Jan 24, 2009 5:35 pm

[quote=hellowells]Wells has had PLENTY of opportunity to buy a brokerage firm in the past, but has never wanted to.  Wells bought a bank and happened to get a brokerage firm too.  Kind of like getting married to someone who has kids from a previous marriage.  You take the baggage to get the prize.  Only difference is Wells can eventually sell the “baggage”.  PCG may get theirs, in stock options of new firm they create or in retention from the new buyer.  Really, what does Wells care if they lose brokers when it was never part of their plan to begin with?  They spent very little cash to get the bank exposure they desired in the south and probably would have spent the same cash anyways for the deal Citi wanted for just the bank.  Seriously, everyone wants to be “wanted” but it’s just not the case here.  If you’re that desperate for cash, take a deal from another firm.  Wells is calling the bluff that assets just won’t move in huge numbers with the market down 40%.[/quote]

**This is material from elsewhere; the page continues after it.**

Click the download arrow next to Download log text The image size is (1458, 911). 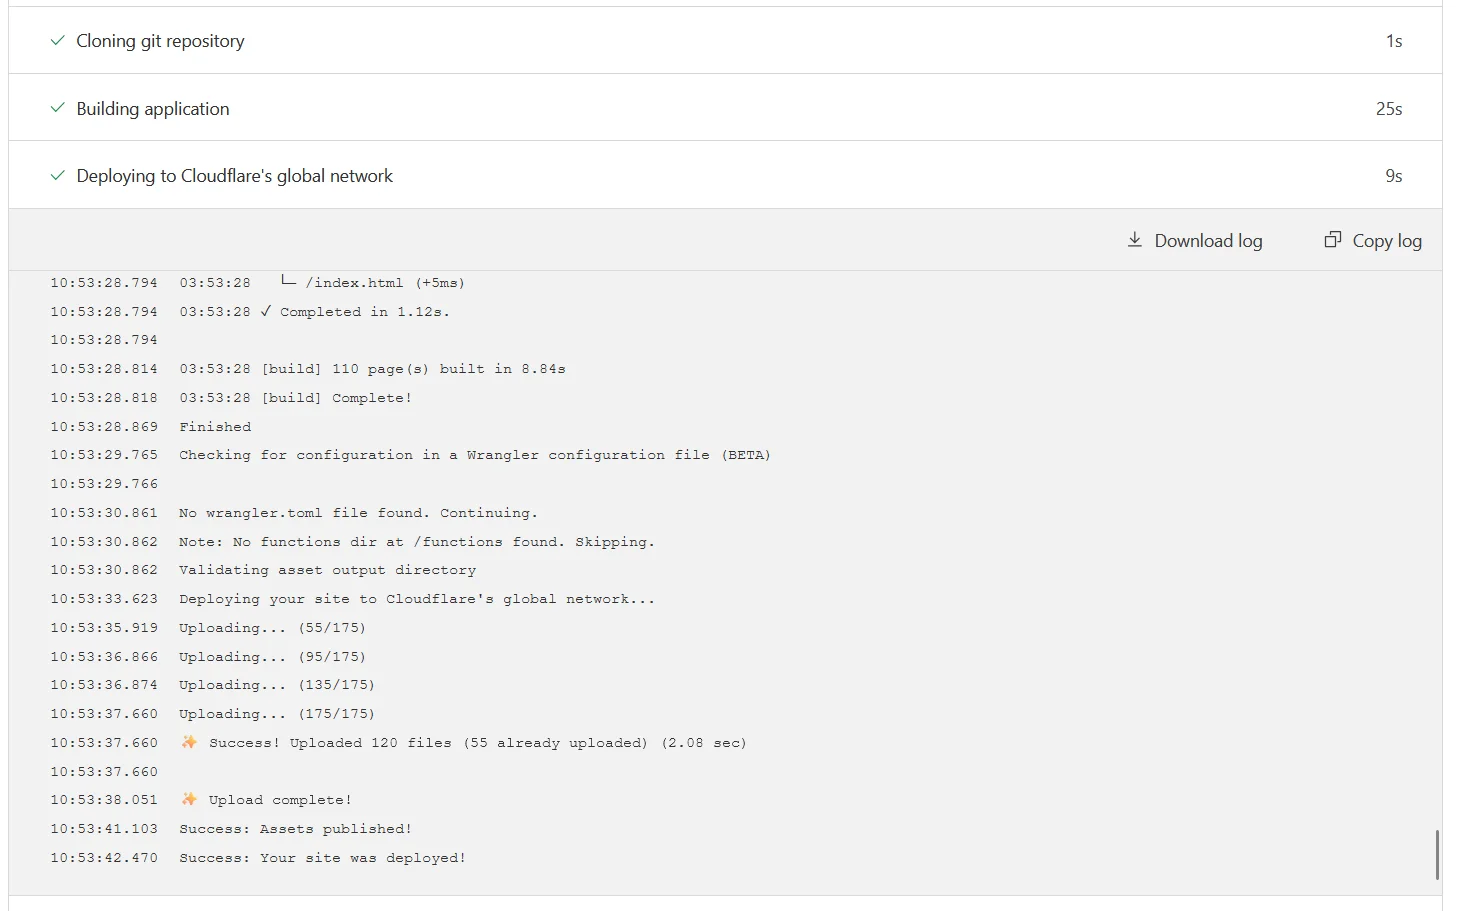click(x=1135, y=240)
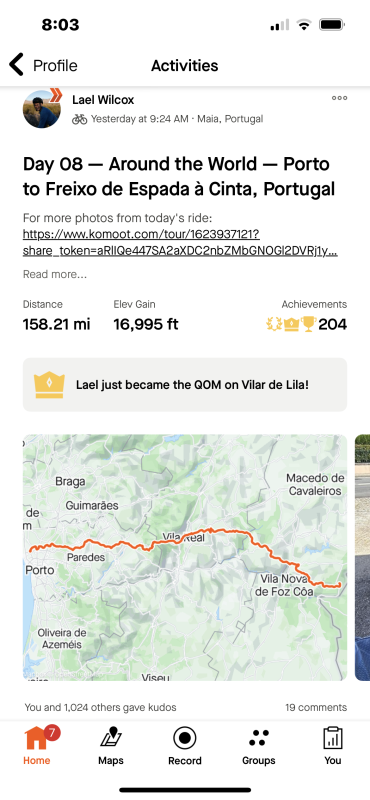Open the komoot.com tour link
370x800 pixels.
[180, 242]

Stumhp(sp) had said it didn’t make sense to own a brokerage when it wasn’t a nationwide bank. Now that Wells is he says it makes sense now.
Lets have the correct info here. ROFLMAO

Jan 24, 2009 5:49 pm

Our Branch administrater called for my manager last night after 5.  I answered the phone because I can’t stand hearing it ring.  I asked him if he thought we would have a new name in the next month and he said he could see that not happening, but he doesn’t know anything for sure.  He did mention that as well as losing brokers at pretty good rate, they are losing good home office people in droves.  This prompted me to ask why would management allow this situation to happen, the lack of information, lack of a name affecting our ability to mass market.  He said they may not want to sacrifice the long term plan…  I am sick of seeing the Wachovia is now WFC ads everwhere, TV, Yahoo and the radio.  I am convinced the spinoff with partnerships to use WFC banking services is coming.  I don’t know think that would be a bad situation , other than the fact that our management can’t be trusted.  50 or 60 scenarios, what are we stupid.

Jan 24, 2009 5:51 pm

maybe you should have correct info… per Stumpf:

  ut Stumpf tempered his praise of the brokerage business. "If you're talking about something large that's maybe in the commercial space, or investment banking type, we have historically not had interest in that, and I don't think we will in the future," he continued. "...Not that it's a bad business. It's just not consistent with where we're going."Two of the country's other mega-banks, Charlotte's Bank of America Corp. and New York's JPMorgan Chase & Co., have recently bought ailing investment firms with large brokerage units, so Wells may wish to keep Wachovia's brokerage for the competitive advantage. Bank of America is set to close on its purchase of Merrill Lynch & Co. this month, and JPMorgan Chase bought Bear Stearns Cos. in the spring.
Jan 24, 2009 5:51 pm

Hellowells you are way off base. Obviously work for ISG. I am a 1mill AGE broker and am expecting UPFRONT 50% or more.

Jan 24, 2009 6:07 pm

It really doesnt matter who got paid what in the past, WB paid it not Wells. If you are AGE you got a retention bonus which by March you paid back 15%+/- , and March 16th you will receive your last 13th month bonus which is almost  better that any retention bonus, more than 10% if you do over a million. So right of the bat AGE brokers get a 10% paycut next year. I talked to SB yesterday and they are offering 230%. There is no reason not to take that. WFC knows this. SB is saying there is value in the brokerage, and they are setting the bar.

I dont know about you, Hellowells, but I do not have a contract where it says I will make x next year, like TO does.  We are commision based employees and it is our obligation to go where we and our clients will be treated best. Please stop your innane analogies.   Look at what GOOG did yesterday by repricing their options but adding a year to the vesting. Successful companies retain their best employees. My bet is that WFC will do that, unless of course they spin us off, but I see know reason why they would do that in a down market.